- GOAL
Update the records below by replacing each "Instruction" with "Goal" and leaving everything else unchanged.

- EXERCISE MATERIAL

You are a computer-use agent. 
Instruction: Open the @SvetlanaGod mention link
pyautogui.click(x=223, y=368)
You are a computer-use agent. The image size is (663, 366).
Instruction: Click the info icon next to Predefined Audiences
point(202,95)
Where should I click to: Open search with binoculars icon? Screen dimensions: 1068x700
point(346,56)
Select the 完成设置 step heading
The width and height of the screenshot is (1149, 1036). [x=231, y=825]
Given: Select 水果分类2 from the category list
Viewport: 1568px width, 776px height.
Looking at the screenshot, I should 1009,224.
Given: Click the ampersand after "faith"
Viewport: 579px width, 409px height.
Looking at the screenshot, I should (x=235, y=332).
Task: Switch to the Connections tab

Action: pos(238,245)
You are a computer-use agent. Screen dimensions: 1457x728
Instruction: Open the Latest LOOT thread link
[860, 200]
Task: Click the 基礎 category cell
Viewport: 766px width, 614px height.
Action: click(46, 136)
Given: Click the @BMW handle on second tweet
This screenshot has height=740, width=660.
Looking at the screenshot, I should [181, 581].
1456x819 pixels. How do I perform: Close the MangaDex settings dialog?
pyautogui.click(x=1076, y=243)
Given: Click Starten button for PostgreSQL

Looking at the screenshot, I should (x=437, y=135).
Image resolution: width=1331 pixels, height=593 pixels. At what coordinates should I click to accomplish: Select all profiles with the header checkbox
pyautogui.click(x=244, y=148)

- REPLY TO THE EXERCISE
You are a computer-use agent. 
Goal: Open the @SvetlanaGod mention link
pyautogui.click(x=223, y=368)
You are a computer-use agent. The image size is (663, 366).
Goal: Click the info icon next to Predefined Audiences
point(202,95)
Where should I click to: Open search with binoculars icon? Screen dimensions: 1068x700
point(346,56)
Select the 完成设置 step heading
The width and height of the screenshot is (1149, 1036). [x=231, y=825]
Given: Select 水果分类2 from the category list
Viewport: 1568px width, 776px height.
Looking at the screenshot, I should 1009,224.
Given: Click the ampersand after "faith"
Viewport: 579px width, 409px height.
Looking at the screenshot, I should (x=235, y=332).
Task: Switch to the Connections tab

Action: pos(238,245)
You are a computer-use agent. Screen dimensions: 1457x728
Goal: Open the Latest LOOT thread link
[860, 200]
Task: Click the 基礎 category cell
Viewport: 766px width, 614px height.
Action: click(46, 136)
Given: Click the @BMW handle on second tweet
This screenshot has height=740, width=660.
Looking at the screenshot, I should [181, 581].
1456x819 pixels. How do I perform: Close the MangaDex settings dialog?
pyautogui.click(x=1076, y=243)
Given: Click Starten button for PostgreSQL

Looking at the screenshot, I should (x=437, y=135).
Image resolution: width=1331 pixels, height=593 pixels. At what coordinates should I click to accomplish: Select all profiles with the header checkbox
pyautogui.click(x=244, y=148)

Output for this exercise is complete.